The two women reportedly carry genes that cause a condition called MERRF syndrome -- a rare disorder affecting the muscles and nervous system that can result in recurrent seizures, movement issues and dementia. The genes that cause the syndrome are transferred to offspring through a mother's mitochondrial DNA, and that's where mitochondrial replacement therapy comes in. To remove the risk of MERRF, doctors use the father's sperm to fertilize an egg from both the mother and a donor who doesn't carry the genes. Then, the nucleus, which carries most of our genetic material, is removed from the donor egg and replaced with the nucleus from the mother's egg. This way, the mitochondria with the tainted genes are left behind in the mother's egg, which won't be used. All of the genes that determine what we look like are provided by the mother and father, while healthy mitochondria, which contain only 0.2 percent of our genes, are provided by the donor. The result is an embryo with three people's genetic material.

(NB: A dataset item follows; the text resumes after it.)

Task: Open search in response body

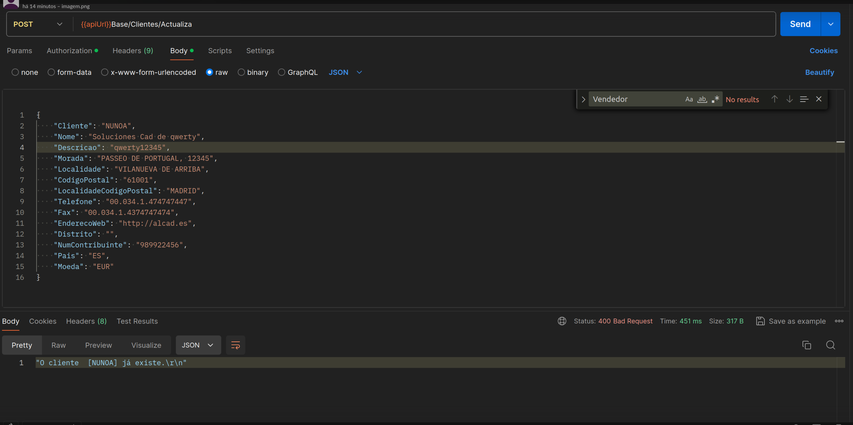Action: pos(830,345)
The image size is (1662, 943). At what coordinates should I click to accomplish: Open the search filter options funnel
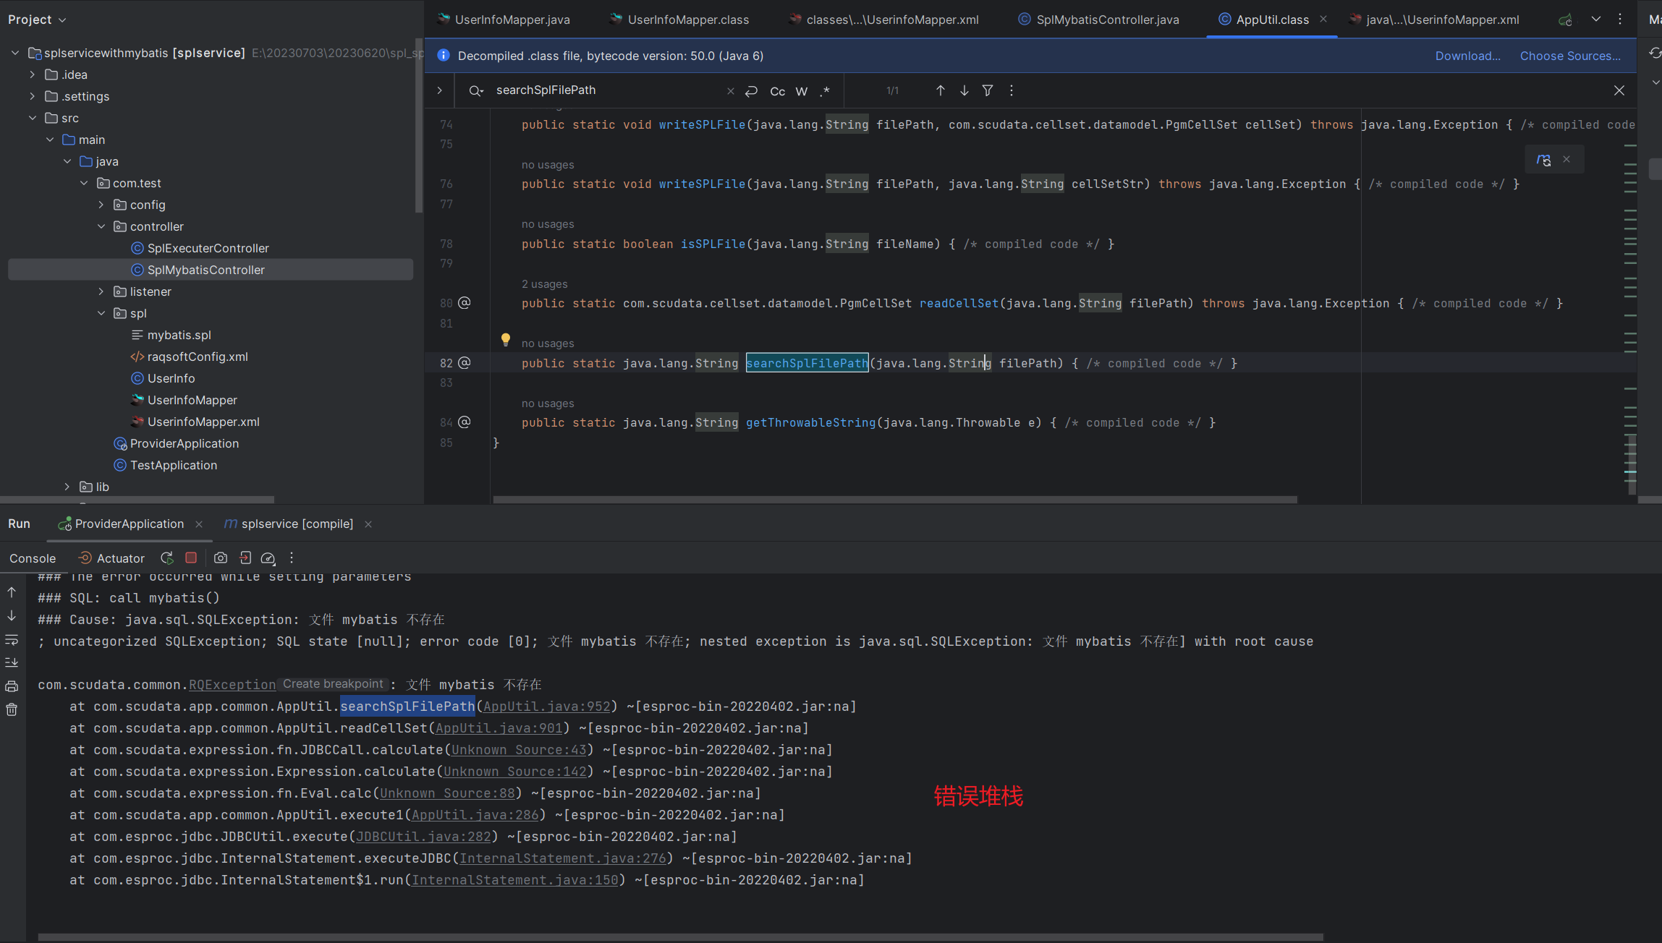(x=988, y=90)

In 2016, a baby was born from a similar technique. It differed in that it swapped the mother and donor nuclei before the eggs were fertilized rather than after, because the parents objected to wasting an embryo due to religious regions. But it was successful. It was done in Mexico since the US, where the doctor who performed the treatment was based, doesn't allow the procedure. A similar technique called cytoplasmic transfer also results in three-parent children and it has been performed dozens of times around the world. Instead of swapping nuclei, mitochondria from a donor is injected into a mother's egg. It was pioneered in the 1990s by US embryologist Jacques Cohen, but the US Food and Drug Administration halted use of the procedure due to safety concerns. While it's unclear if it was a result of the treatment, a small number of fetuses and children born through cytoplasmic transfer developed genetic and developmental disorders.
Mitochondrial diseases aren't curable and many are very hard to treat, so treatments like mitochondrial replacement therapy stand to help a lot of people and save lives. "It is absolutely fantastic that we have got to this point in such a well-regulated and controlled way," Sian Harding, director of the British Heart Foundation Imperial Cardiac Regenerative Medicine Centre in London, told the Guardian. "It is going to be so important now to follow up and understand whether this is successful and how we can take it forward. If you don't follow up the children, we just won't know whether this is the right thing to do."